Phonon transport in single-layer Mo1-xWxS2 alloy embedded with WS2 nanodomains

TL;DR

This paper demonstrates that alloying and nanodomain embedding significantly reduce the thermal conductivity of 2D MoS2 by enhancing phonon scattering, with potential applications in thermoelectrics and thermal management.

Contribution

It introduces a novel combined alloying and nanodomain strategy to effectively suppress thermal conductivity in 2D materials, supported by first-principles calculations.

Findings

Thermal conductivity of MoS2 can be reduced to less than 10% of its original value.

Both high- and low-frequency phonons are strongly scattered by alloying and nanodomains.

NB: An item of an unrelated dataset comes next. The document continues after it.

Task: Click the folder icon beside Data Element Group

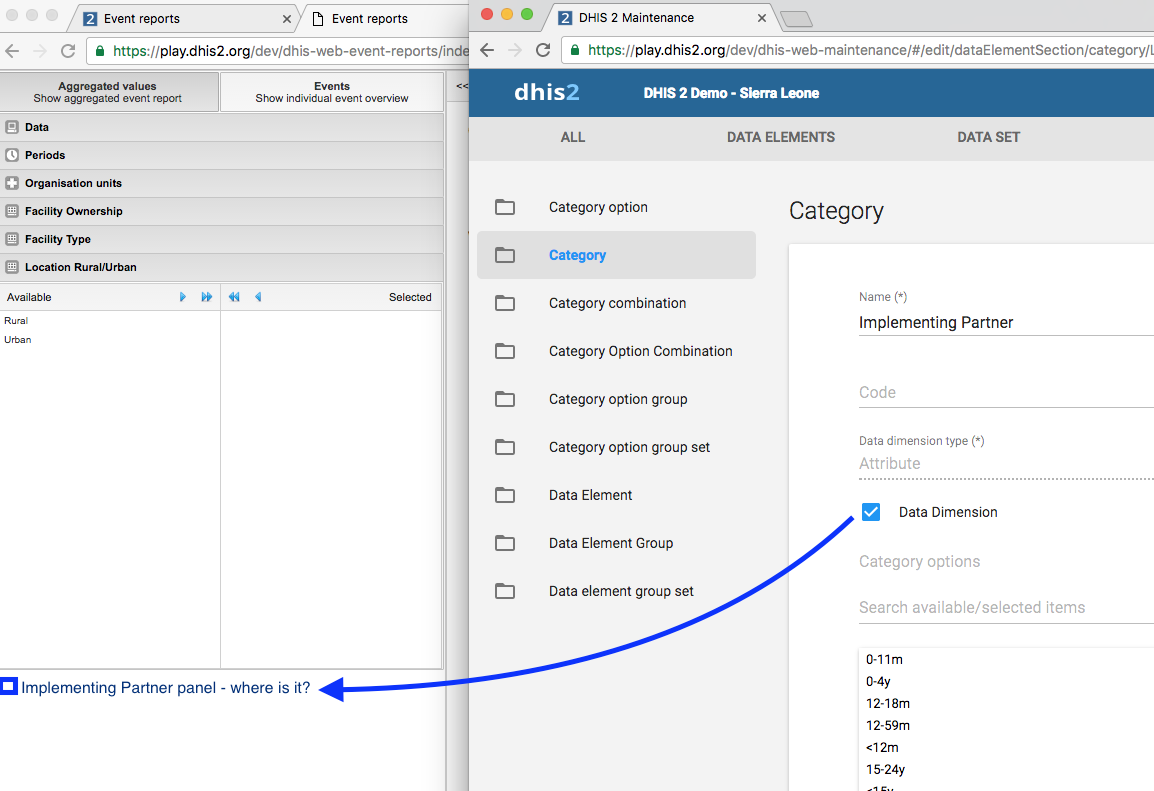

The approach provides a pathway for tuning thermal properties of 2D materials.

Abstract

Two-dimensional (2-D) transition metal dichalcogenides (TMDs) have shown numerous interesting physical and chemical properties, making them promising materials for electronic, optoelectronic, and energy applications. Tuning thermal conductivity of two-dimensional (2-D) materials could expand their applicability in many of these fields. In this paper, we propose a strategy of using alloying and nanodomains to suppress the thermal conductivity of 2-D materials. To predict the thermal conductivity of 2-D alloy embedded with nanodomains, we employ the Green's function approach to assess the phonon scattering strength due to alloying and nanodomain embedding. Our first-principles-driven phonon Boltzmann transport equation calculations show that the thermal conductivity of single-layer MoS2 can be reduced to less than one-tenth of its intrinsic thermal conductivity after alloying with W and introducing nanodomains due to the strong scattering for both high- and low-frequency phonons. The strategies to further reduce the thermal conductivity are also discussed.